Think of a resistor conducting current as a garden hose nozzle with water flowing through it. Hose nozzles can generate quite a hiss. Note that if you throw that hissing nozzle in a bucket of water, things get very quiet.

Use a small ceramic or metal poly film cap (perhaps 10nF to 100nF) from the junction of the divider to ground; that'll be your "bucket" to keep things nice and quiet.
 

Thread Starter

tom66

Joined May 9, 2009
2,595
Of course, SgtWookie, the capacitor decreases the response to load changes, so it's probably not ideal for my application where the load can vary quite suddenly (controlling a motor for example with PWM, the load changes between two levels at a high rate).
 

Markd77

Joined Sep 7, 2009
2,806
But of course you wouldn't use a resistive divider to power a heavy load directly. That 0.2% would be right out of the window.
 

Thread Starter

tom66

Joined May 9, 2009
2,595
No of course not Markd77. I am not powering a load through the divider; I am using the divider as part of the feedback mechanism to the SMPS control logic.
 

timrobbins

Joined Aug 29, 2009
318
Save the .1% parts for another more critical project if 1% is way fine!

Similar in logic to the linked article, the .1% part will be better on all accounts than a 1% part for absolute initial accuracy, long term drift and TCR - as long as you keep them within their deratings.

Your smps loop has another main error part - the reference - which is unlikely to be better than 1% over all toleranances either - and then you get onto other external voltage drop issues wrt regulation - doh, it's a fickle path!

Ciao, Tim
 

someonesdad

Joined Jul 7, 2009
1,583
For you folks that got through basic math in school, a good thing to remember is the total differential.

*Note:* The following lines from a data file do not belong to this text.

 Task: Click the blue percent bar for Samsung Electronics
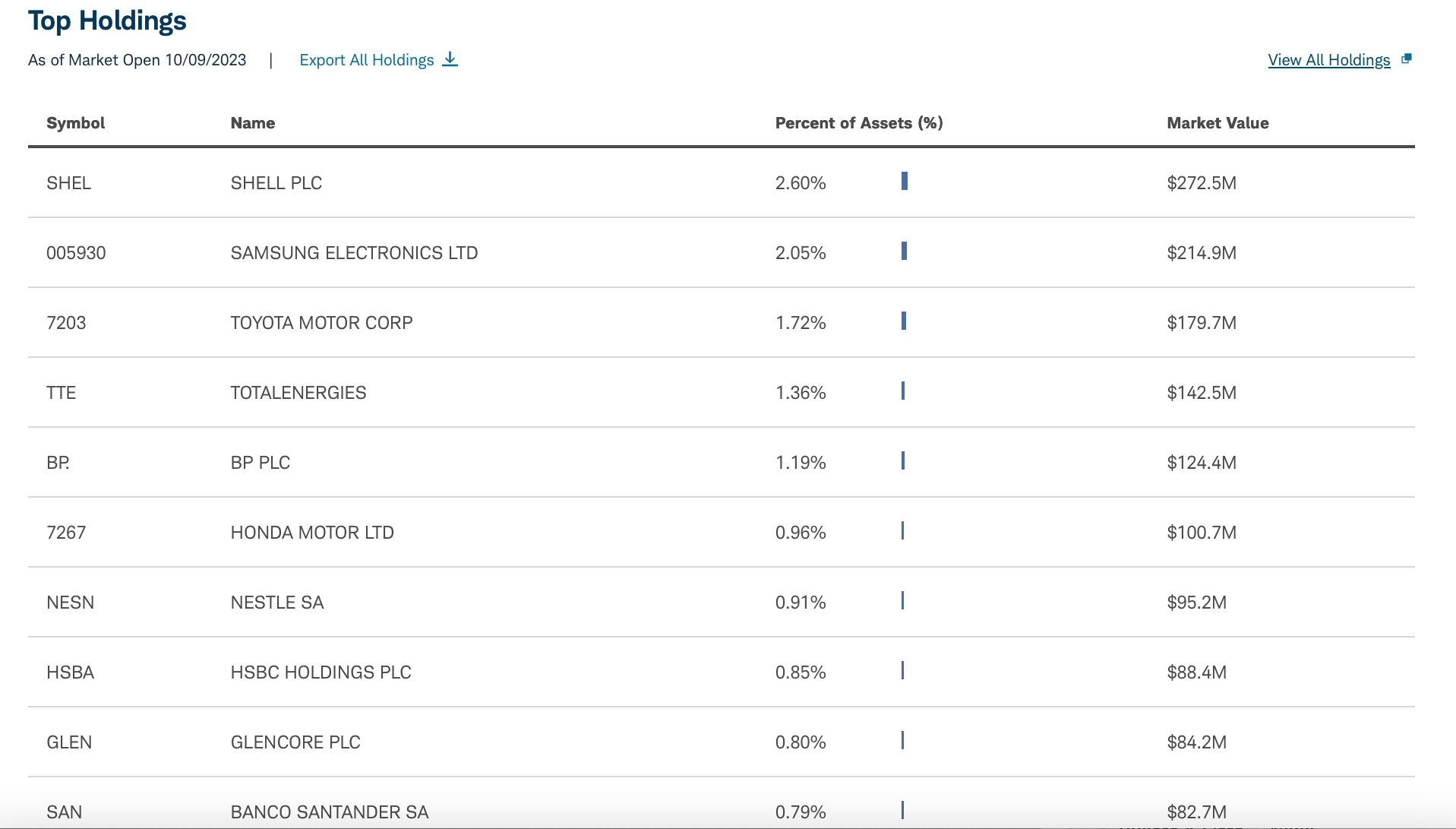coord(904,251)
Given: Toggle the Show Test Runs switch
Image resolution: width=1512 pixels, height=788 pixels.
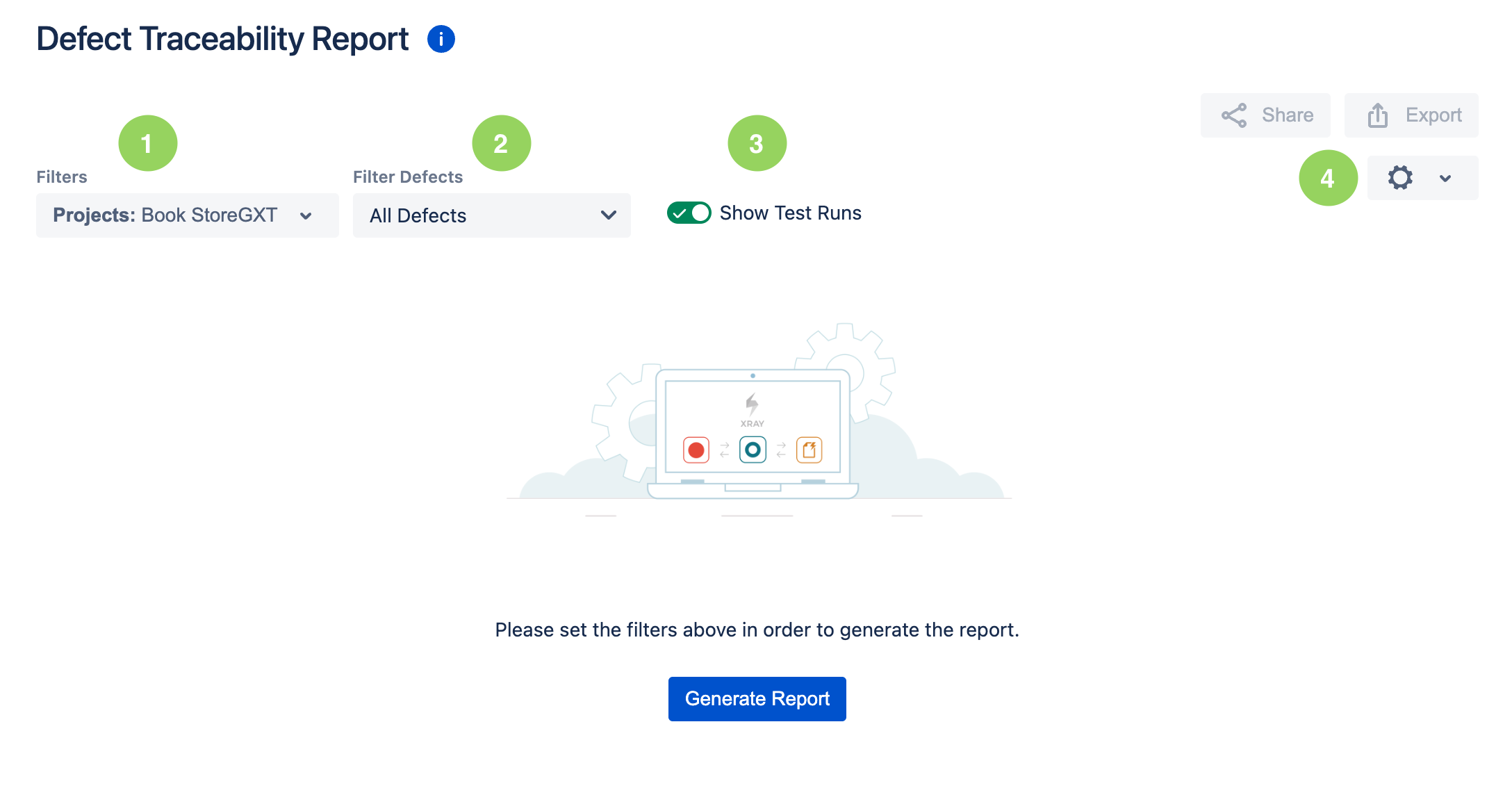Looking at the screenshot, I should pos(689,213).
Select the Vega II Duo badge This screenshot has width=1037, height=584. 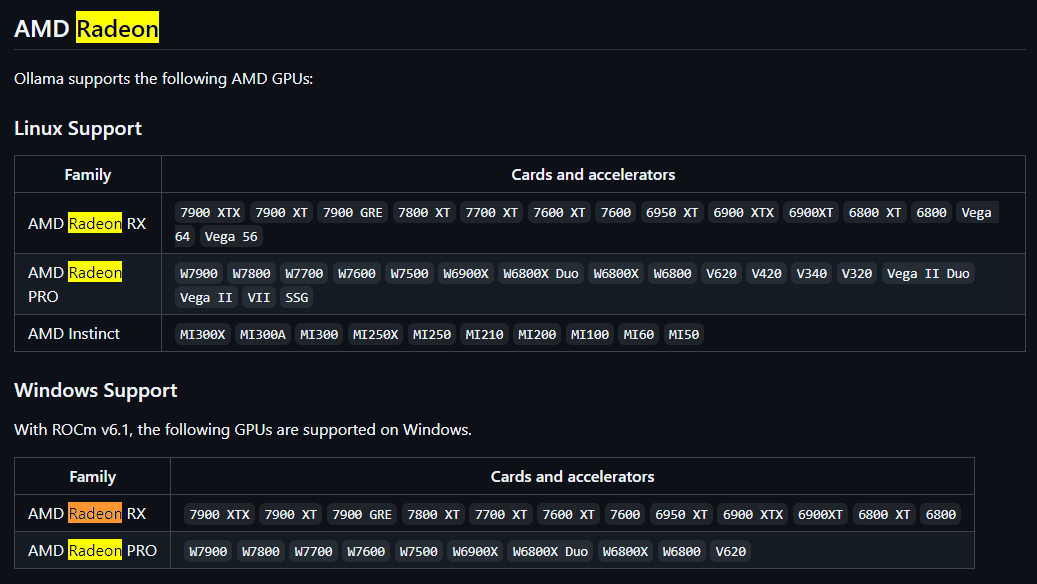point(928,273)
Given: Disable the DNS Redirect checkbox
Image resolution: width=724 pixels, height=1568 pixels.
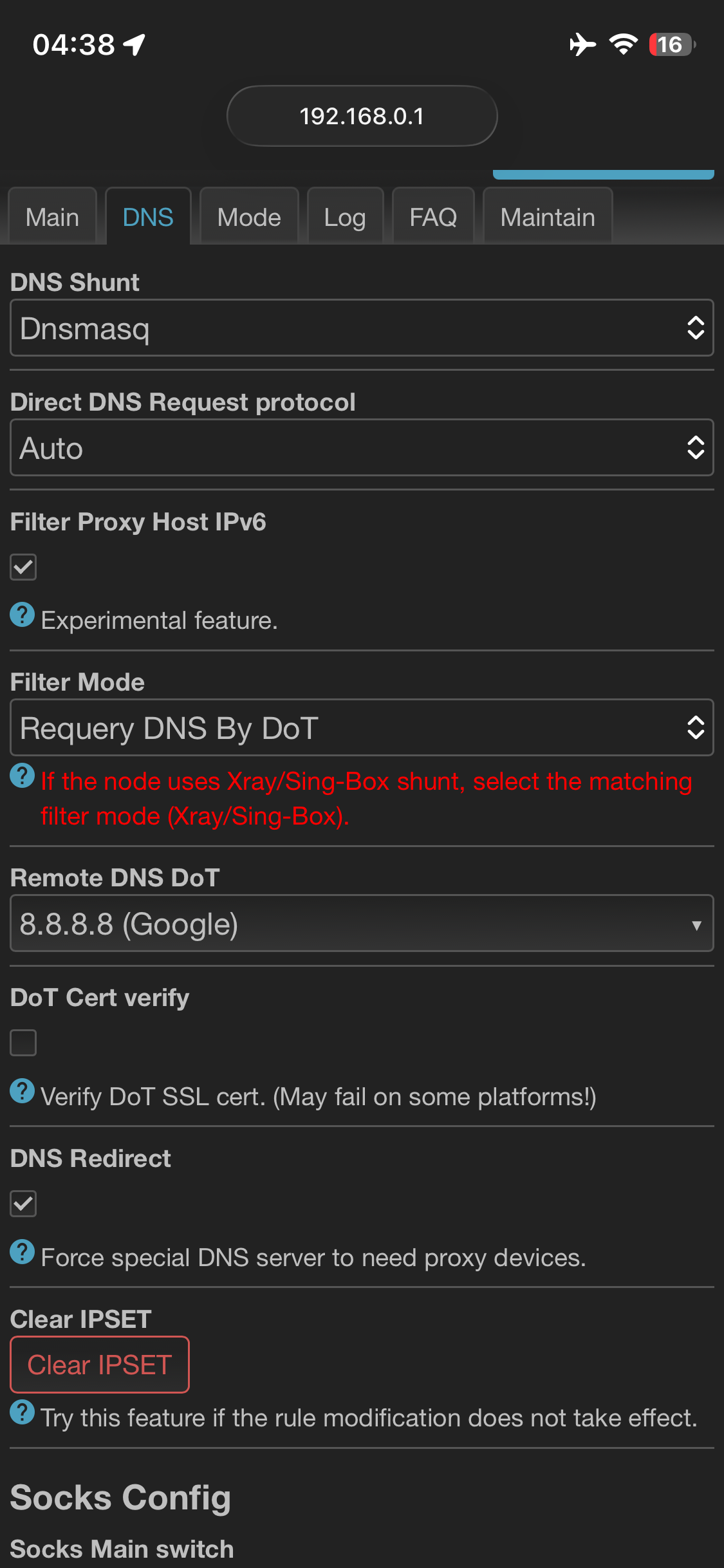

For example, if

\( z = f(x, y)\)

then

\( dz = f_x dx + f_y dy\)

Now you've got a function that can do approximate propagation of error for you. You can do fancier stuff using Monte Carlo, Cramer's Theorem, etc., but this one is easy to remember and apply. And if things are too hairy to differentiate analytically, do it quickly with a finite difference.
 

Thread Starter

tom66

Joined May 9, 2009
2,595
I'm using a precision TI voltage reference ~ 2.048V ±0.1%, so I wonder, if I have a ±0.1% reference, and a ±0.1-0.2% divider accuracy, what is my overall accuracy? Thanks.
 
I think the answer is more complicated than 0.2% . . .

I guess you are asking about the output accuracy of the divider made from two resistors.

I think the accuracy varies based on the ratio of the divider.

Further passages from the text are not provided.